The impact of geopolitical events, including the 2020 elections, Iran/US relations, Middle East politics, and North Korea’s ballistic missile program could unsettle the global balance at the drop of a hat. For their part, investors in 2020 are seeking no change to the status quo over 2019. However, economists from the Wall Street Journal have predicted that US GDP will increase in Q4 2020 over Q4 2019, but at a much lower rate of 1.8%, versus 2.2%. Of course, there are many possible economic boons that could take place. For example, a trade deal with China would put the world’s top economies on the path towards prosperity.
If the US and China can strike a deal, markets will rally in a big way. This invariably leads to huge FDI (capital expenditure), a strengthening of the USD, and a return to confidence in the global economy. Speculative sentiment has a big part to play in the process; the trajectory of the US economy is based on the opinions of analysts who inject their own personal bias into the equation. These opinions will vary from one analyst to the next, yet the consensus estimate remains bullish.
Overinflated or Not?
Source: Bloomberg Tech Sector Leads Stocks Higher; Bonds Decline: Markets Wrap
As far as stock prices are concerned, most everybody agrees that stocks are overpriced and overvalued. Earnings have largely been limited, yet S&P 500 valuations have increased sharply, stoking fears of a sell-off, or at the very least a market correction. According to FactSet, the last time the P/E ratios were higher than they are right now was back when the dot-com bubble burst, and that resulted in a massive sell-off of stocks, dragging the market into bear territory, wrecking 401(k)s in the process.
The major risk that investors are facing in the stock market today is overvaluation of their portfolios. If companies cannot justify the current pricing of their stocks with earnings and performance, as reflected in a stock market calendar, then prices will invariably have to correct to reflect true value. Nobody knows when this will take place, suffice it to say that it will happen.
There are two ways that prices could be justified: a strong devaluation of the dollar which makes stock prices much less expensive, or a substantial boost in earnings. Both of these scenarios are unlikely. This leaves markets with one possibility: a correction. This could be precipitated by declining economic performance by way of poor GDP CPI, NFP, interest rates, guidance, et al.
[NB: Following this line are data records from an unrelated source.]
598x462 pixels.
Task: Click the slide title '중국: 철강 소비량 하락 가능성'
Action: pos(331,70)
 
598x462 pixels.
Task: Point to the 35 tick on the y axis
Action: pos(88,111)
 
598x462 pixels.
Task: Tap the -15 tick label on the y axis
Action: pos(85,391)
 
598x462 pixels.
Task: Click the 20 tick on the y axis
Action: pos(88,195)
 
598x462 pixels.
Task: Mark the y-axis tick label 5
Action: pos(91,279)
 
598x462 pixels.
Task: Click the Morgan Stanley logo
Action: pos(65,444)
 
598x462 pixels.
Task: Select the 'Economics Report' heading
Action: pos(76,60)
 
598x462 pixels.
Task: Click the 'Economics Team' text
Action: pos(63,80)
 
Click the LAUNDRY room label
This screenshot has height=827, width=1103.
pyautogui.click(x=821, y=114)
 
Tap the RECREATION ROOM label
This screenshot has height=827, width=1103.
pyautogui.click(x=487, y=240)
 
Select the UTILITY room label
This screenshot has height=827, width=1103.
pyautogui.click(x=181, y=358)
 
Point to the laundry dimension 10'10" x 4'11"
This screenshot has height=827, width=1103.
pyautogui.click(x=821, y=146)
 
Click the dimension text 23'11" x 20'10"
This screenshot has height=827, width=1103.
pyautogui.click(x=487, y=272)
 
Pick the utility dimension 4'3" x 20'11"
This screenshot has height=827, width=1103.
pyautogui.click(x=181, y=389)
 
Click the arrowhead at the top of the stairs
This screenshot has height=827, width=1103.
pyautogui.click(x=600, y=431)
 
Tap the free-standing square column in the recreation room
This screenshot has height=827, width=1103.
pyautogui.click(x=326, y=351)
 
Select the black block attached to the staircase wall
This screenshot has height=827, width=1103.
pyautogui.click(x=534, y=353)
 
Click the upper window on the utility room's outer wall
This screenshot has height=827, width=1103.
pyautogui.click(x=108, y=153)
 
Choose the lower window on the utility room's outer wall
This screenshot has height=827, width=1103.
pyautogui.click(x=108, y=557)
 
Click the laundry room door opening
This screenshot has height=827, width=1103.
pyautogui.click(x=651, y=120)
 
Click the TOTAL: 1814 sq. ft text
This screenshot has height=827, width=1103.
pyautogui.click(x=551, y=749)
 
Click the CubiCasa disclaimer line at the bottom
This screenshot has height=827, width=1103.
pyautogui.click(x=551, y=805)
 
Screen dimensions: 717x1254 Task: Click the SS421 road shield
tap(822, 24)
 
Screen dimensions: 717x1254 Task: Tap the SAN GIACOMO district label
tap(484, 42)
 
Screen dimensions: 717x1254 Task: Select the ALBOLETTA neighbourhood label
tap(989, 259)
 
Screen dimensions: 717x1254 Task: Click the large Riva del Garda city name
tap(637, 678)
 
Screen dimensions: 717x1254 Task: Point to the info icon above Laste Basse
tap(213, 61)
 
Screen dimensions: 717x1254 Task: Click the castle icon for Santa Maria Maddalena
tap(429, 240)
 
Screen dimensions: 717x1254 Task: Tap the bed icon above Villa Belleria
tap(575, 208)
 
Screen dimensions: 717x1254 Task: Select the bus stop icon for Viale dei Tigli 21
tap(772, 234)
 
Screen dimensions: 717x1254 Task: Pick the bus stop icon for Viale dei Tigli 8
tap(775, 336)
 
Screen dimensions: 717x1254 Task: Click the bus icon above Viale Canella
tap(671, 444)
Deutsche Bank AG believes that we are reaching extreme levels in the stock markets. They posit that equity positioning is far ahead of the current growth rate in the market, leading to these overvaluations that so many analysts are concerned about. Equity exposure is approaching all-time highs, with many discretionary investors in what is deemed to be an overweight category.
While markets continue to grow, and the global economy is clearly on the rebound, many folks are looking to add more stocks to their portfolio in 2020. Consider that over the last 3 months from November through January, equity inflows have hit $50 billion, compared with outflows of $300 billion in the 10 months before that.
Based on the numbers, there is reason to be concerned and excited. Nobody is ready to cash in their portfolio and lock in gains just yet, but there is increasing awareness that stop loss orders play a pivotal part in securing current profitability.